* _Problem 1_:
According to the Kubernetes Chaos Monkey text, which three events does the CRD Watcher react to?
* _Problem 2_:
Translate this sentence from the Kubernetes Chaos Monkey text into French: "The architecture of the Chaos Monkey is fairly simple and all fits in a single Pod."
* _Problem 3_:
Write the next part of the Kubernetes Chaos Monkey text, picking up after its final sentence.

Golang implementation of the ideas of Netflix's Chaos Monkey natively for Kubernetes clusters.
For this small project I have decided not to use the official Operator Framework for Golang, mainly because I wanted to familiarize with the core concepts of CRDs and Watchers with Golang before adventuring further. In the future I might want to migrate to using the Operator Framework.
The architecture of the Chaos Monkey is fairly simple and all fits in a single Pod. As you can imagine, we rely heavily on Kubernetes' API to react based on what happens inside the cluster.
Four main components are part of the current architecture.
The code for the NamespaceWatcher can be found here.
Its role is to constantly monitor the changes in the Namespaces of the cluster, and start
the CRD Watchers for those Namespaces. We start the watch by passing ResourceVersion: ""
to the Kubernetes API, which means that the first events we receive are synthetic events
(ADD) to help us rebuild the current state of the cluster. After that, we react to both
the ADDED and the DELETED events accordingly.
Basically, it spawns a new goroutine with a CRD Watcher every time a new namespace is detected and it stops the corresponding goroutine when a namespace is deleted.
The Namespace can be configured to either monitor all namespaces by default (with an
opt-out strategy) or to monitor only the namespaces which contain the label
cm.massix.github.io/namespace="true".
Check the Configuration paragraph for more details.
We make use of a Custom Resource Definition (CRD) in order to trigger the Chaos Monkey. The CRD is defined using the OpenAPI specification, which you can find here.
Following the schema, this is a valid definition of a CRD which can be injected inside of a namespace:
apiVersion: cm.massix.github.io/v1
kind: ChaosMonkeyConfiguration
metadata:
name: chaosmonkey-nginx
namespace: target
spec:
enabled: true
minReplicas: 0
maxReplicas: 9
timeout: 10s
deployment:
name: nginx
scalingMode: killPodThe CRD is namespaced, meaning that it must reside inside a Namespace and cannot be created at cluster-level.
The CRD Watcher, similarly to the namespace one, reacts to the
ADDED and DELETED events accordingly, creating and stopping goroutines, but it also
reacts to the MODIFIED event, making it possible to modify a configuration while the
Monkey is running.
Depending on the value of the scalingMode flag, the CRD watcher will either create a
DeploymentWatcher or a PodWatcher The difference between
the two is highlighted in the right paragraph, but in short: the DeploymentWatcher
operates by modifying the spec.replicas field of the Deployment, using the
deployment/scale APIs, while the PodWatcher simply deletes a random pod using the
same spec.selector value of the targeted Deployment.

* _Entries shown_:
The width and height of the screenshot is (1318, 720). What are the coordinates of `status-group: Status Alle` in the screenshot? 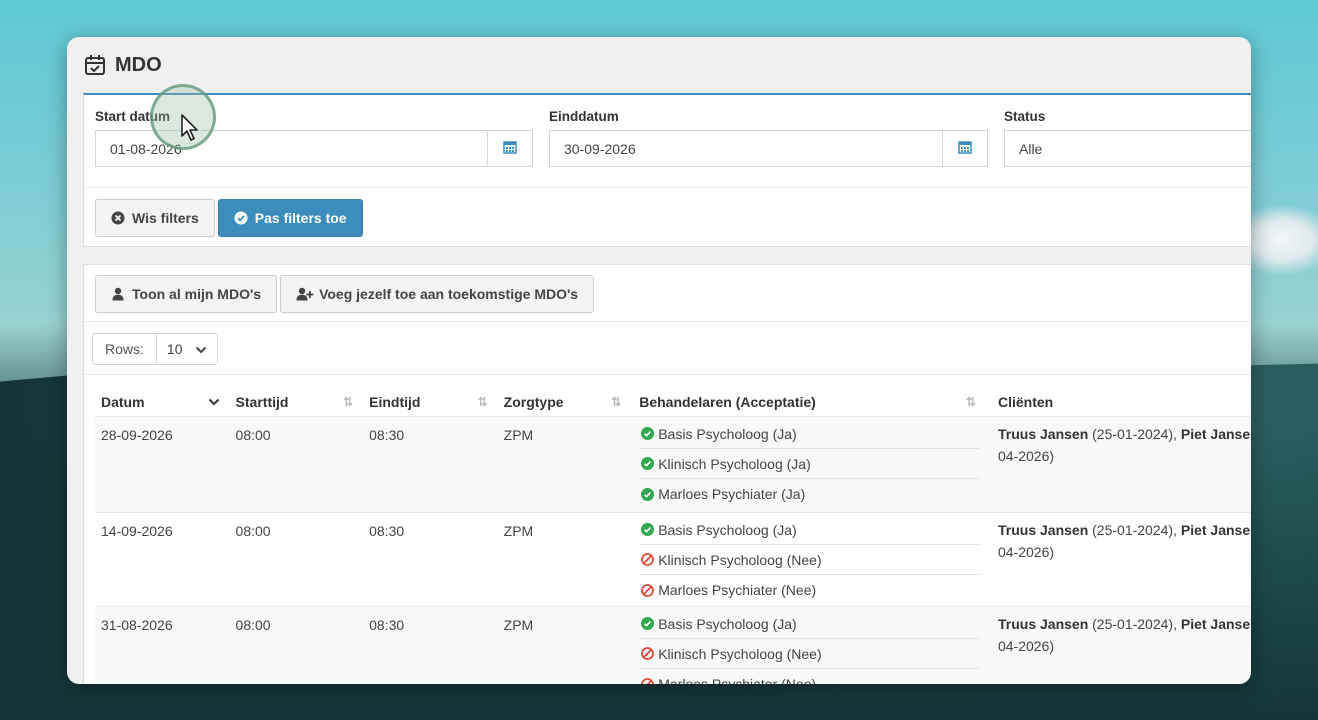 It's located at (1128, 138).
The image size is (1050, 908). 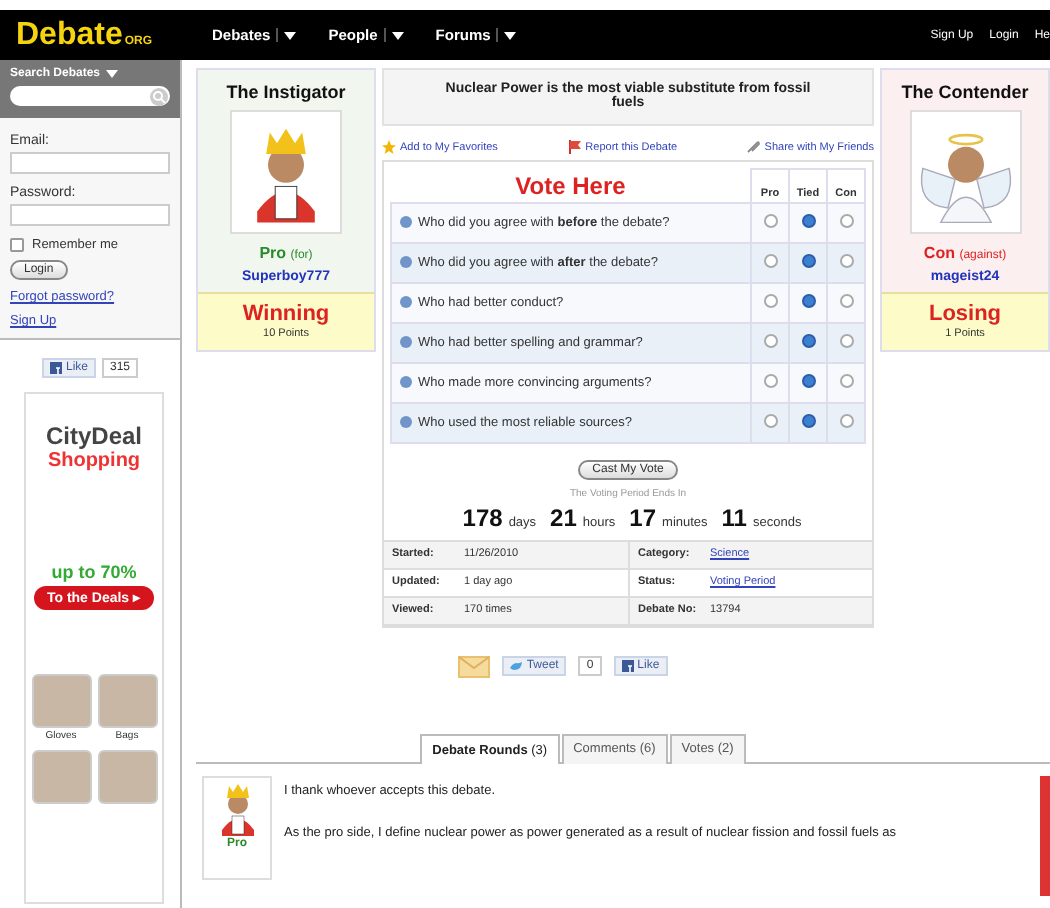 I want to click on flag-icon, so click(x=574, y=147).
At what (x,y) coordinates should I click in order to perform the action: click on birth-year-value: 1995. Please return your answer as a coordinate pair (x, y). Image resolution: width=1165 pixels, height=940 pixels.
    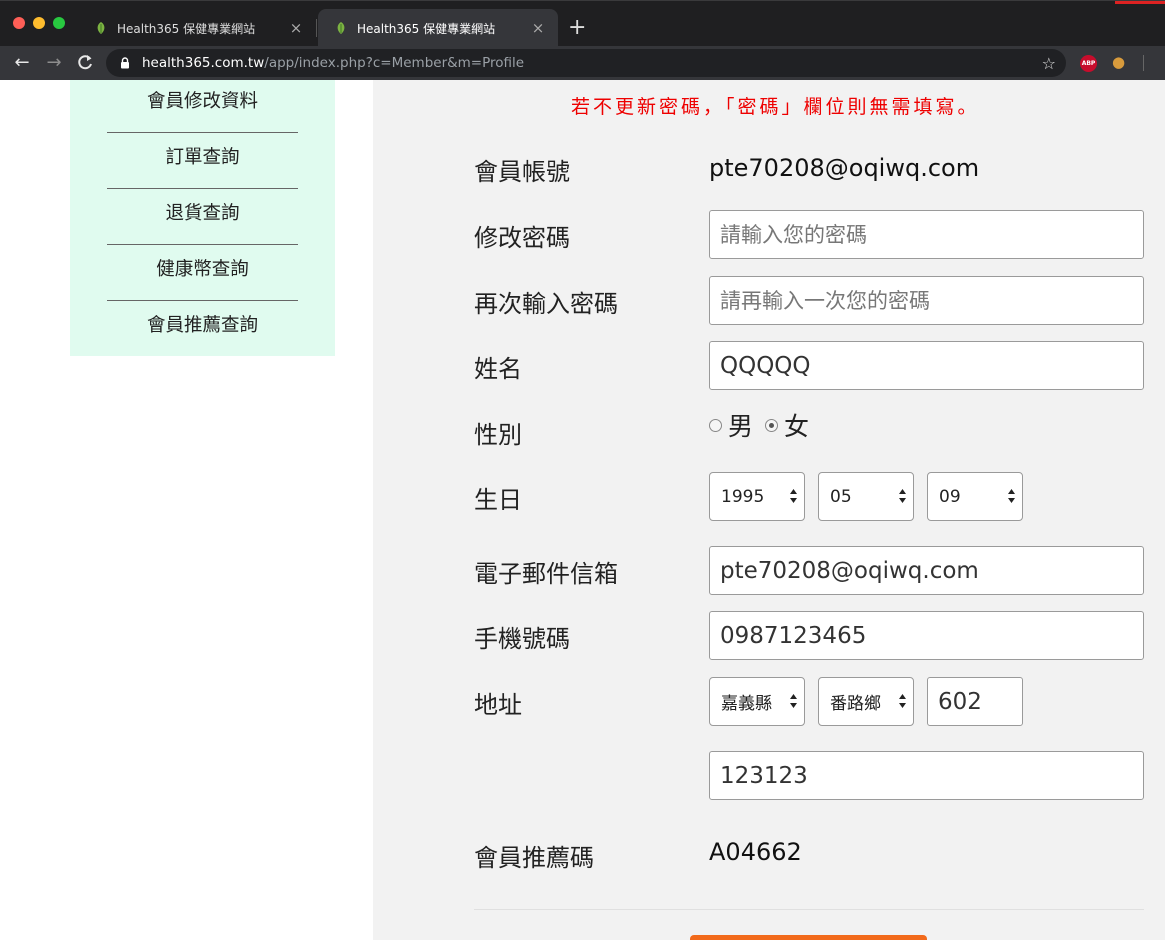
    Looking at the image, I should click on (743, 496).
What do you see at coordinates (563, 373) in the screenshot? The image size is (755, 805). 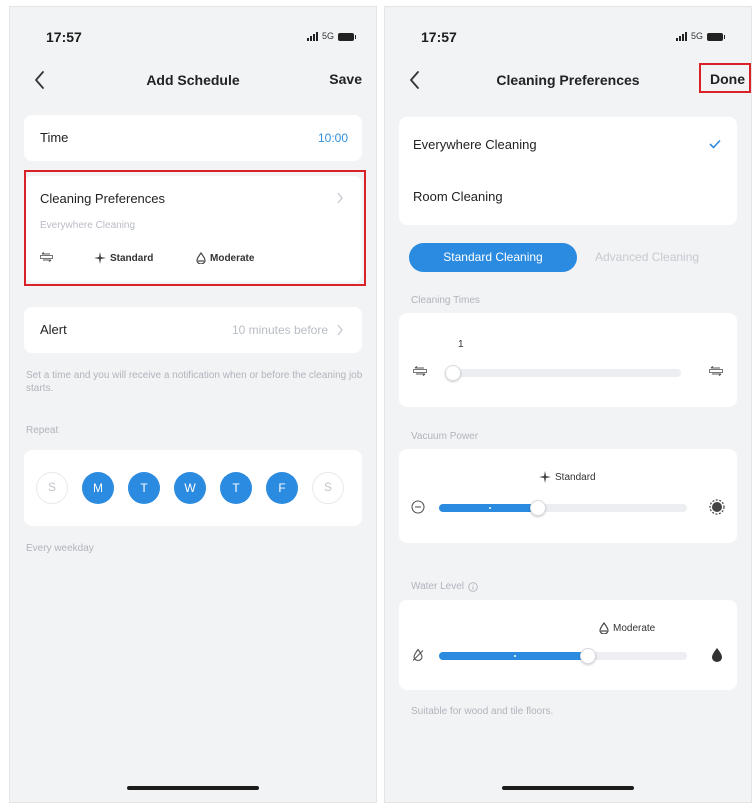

* _Answer box 1_:
ADDED, DELETED, and MODIFIED.

* _Answer box 2_:
L'architecture du Chaos Monkey est assez simple et tient entièrement dans un seul Pod.

* _Answer box 3_:
As of now, three values are supported by the scalingMode field:
randomScale, which will create a DeploymentWatcher, it will randomly modify the scales of the given deployment;killPod, which will create a PodWatcher, it will randomly kill a pod;antiPressure, which will create a AntiPressureWatcher.
This is where the fun begins, the Deployment Watcher is responsible of creating the
Chaos inside the cluster. The watcher is associated to a specific deployment (see the
example CRD above), and at regular intervals, specified by the spec.timeout field
of the CRD, it scales up or down the deployment. This allows us to test both the case
where there are less replicas than we need, but also the case when there are more
replicas than the cluster can probably handle.
All the fields in the CRDs are mandatory and must be set. There are some simple validations done by Kubernetes itself, which are embedded in the OpenAPI Schema and some other validations are done in the code.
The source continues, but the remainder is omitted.